And here is its output:

2.2.1
torch.is_grad_enabled() = True
y = tensor([2., 4.], grad_fn=<MulBackward0>) (inside someFunction())
u = tensor([2., 4.], grad_fn=<MulBackward0>)
torch.is_grad_enabled() = False
y = tensor([2., 4.]) (inside someFunction())
u = tensor([2., 4.], grad_fn=<SomeCustomFunctionBackward>)

I don’t know if there is a way to reliably reenable autograd tracking inside of a
custom Function.

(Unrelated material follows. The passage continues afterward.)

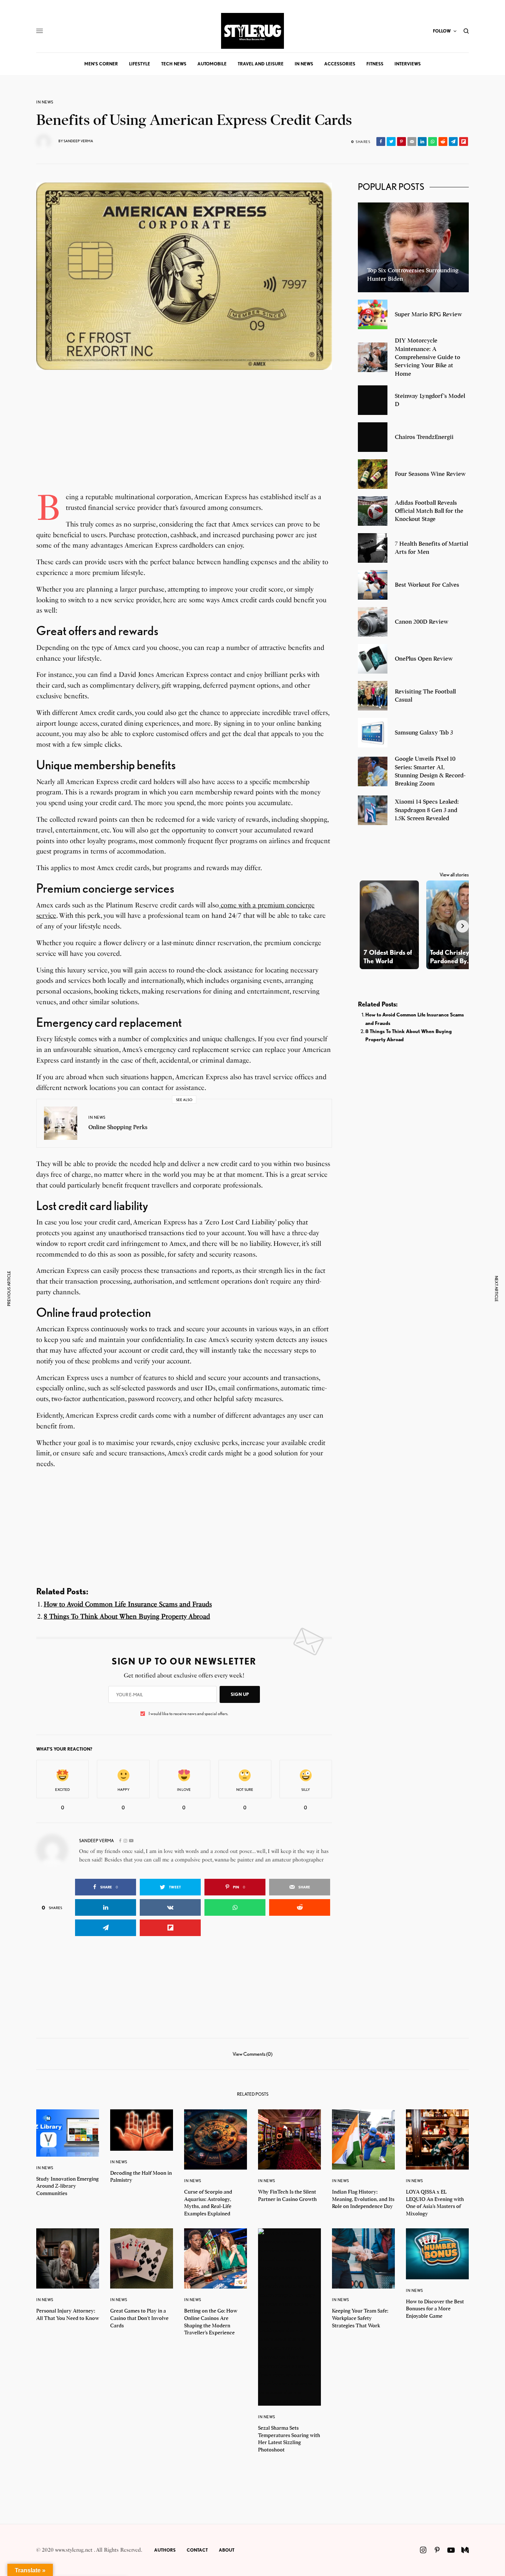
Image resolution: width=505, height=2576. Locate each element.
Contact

Is there some way you can recast your program logic so
that it doesn’t use a custom Function?

Also, your My_class_loss takes output_batch, features. and targets
as arguments, but its backward() appears to be returning the gradients
with respect to the Parameters of a temporarily-instantiated LeNet5. I see
no reason that these gradients will match up with the input arguments, so I
think a backward pass through My_class_loss will fail.

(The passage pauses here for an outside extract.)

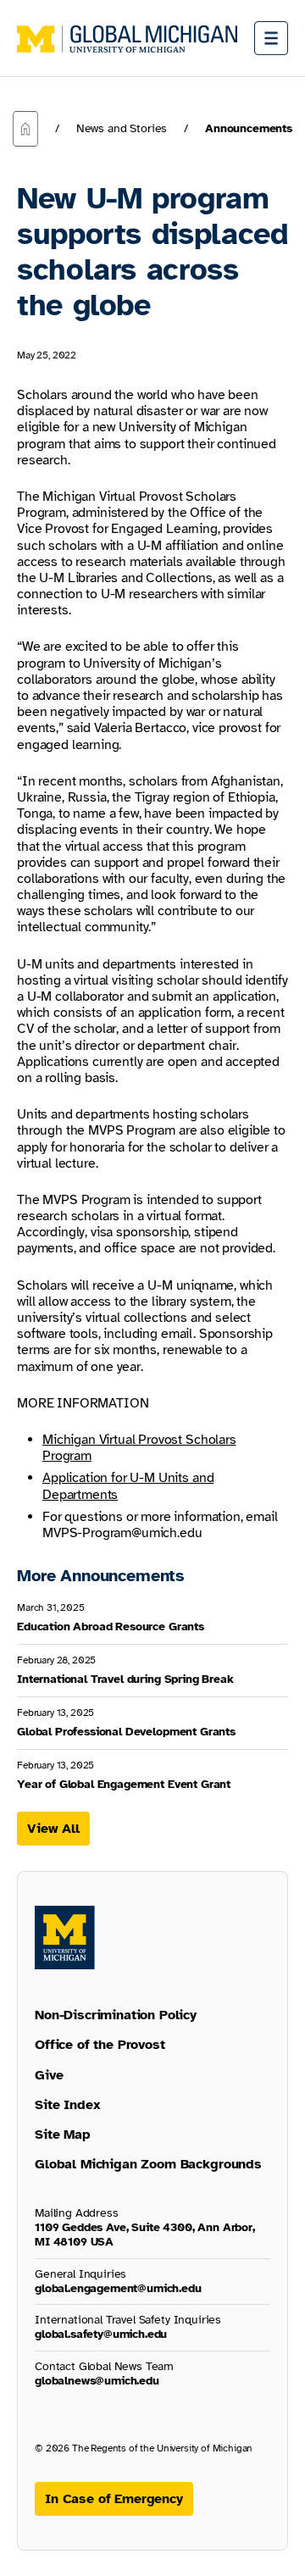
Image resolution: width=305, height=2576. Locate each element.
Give (49, 2075)
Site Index (67, 2104)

Last, depending on what you actually want to compute the gradients
with respect to, you might be wanting to backpropagate through the
optimizer1.step() call (that seems to be missing from your “final
version”).

If so, some of the discussion in the following thread might be relevant:

Best.

K. Frank

Hi KFrank
Thanks a lot for your help, I successfully solve the problem: just add with torch.enable_grad(): in the forward function. And that’s all.
:partying_face: